Una de las preguntas fundamentales para los economistas (muchos dirán que la más importante), es cómo mejorar –de forma permanente– las condiciones de vida de las personas menos favorecidas. Esto implica preguntarse cómo incrementar la producción de los países con índices de pobreza altos . Si incrementa el PIB de una sociedad, sus habitantes gozarán, en promedio, poder consumir más, y eso significa comida, mejores viviendas, lujos (a menos, claro, que regalen toda la producción o la tiren por la borda, pero asumimos que eso es casi imposible).
Dado que el más alto del salón solo se distingue junto a sus compañeros, la pregunta se traduce en cómo lograr que el PIB per cápita de países como México converja al del Reino Unido, por ejemplo. (Esto implica una doble convergencia: en términos de tasa y de nivel. Queremos que el mexicano promedio tenga la misma calidad de vida que un inglés promedio, y para eso se requiere que la tasa de crecimiento de la economía mexicana sea superior a la inglesa, hasta que la alcance, y que luego se estabilice para crecer al mismo ritmo que ella).
La pregunta reviste el mismo interés entre macro y microeconomistas. En los cincuentas, Robert Solow desarrolló un modelo que explica el crecimiento económico con la calidad de la tecnología que se usa para transformar capital físico y humano en productos y servicios. La productividad como determinante del bienestar. Su aporte, además de hacerle acreedor, en gran medida, al premio Nobel en 1987, se sigue enseñando en las clases avanzadas de macroeconomía como punto de partida para los últimos modelos.

CONSIGNA » Edita el texto sobre crecimiento económico desde "Dado que el" hasta "ritmo que ella).", ambos incluidos, y cambia "salón" por "aula".

EXTRACTO DEL LISTADO »
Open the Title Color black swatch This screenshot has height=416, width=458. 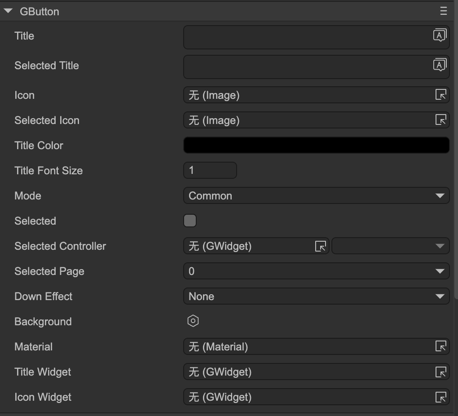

RESPUESTA »
Dado que el más alto del aula solo se distingue junto a sus compañeros, la pregunta se traduce en cómo lograr que el PIB per cápita de países como México converja al del Reino Unido, por ejemplo. (Esto implica una doble convergencia: en términos de tasa y de nivel. Queremos que el mexicano promedio tenga la misma calidad de vida que un inglés promedio, y para eso se requiere que la tasa de crecimiento de la economía mexicana sea superior a la inglesa, hasta que la alcance, y que luego se estabilice para crecer al mismo ritmo que ella).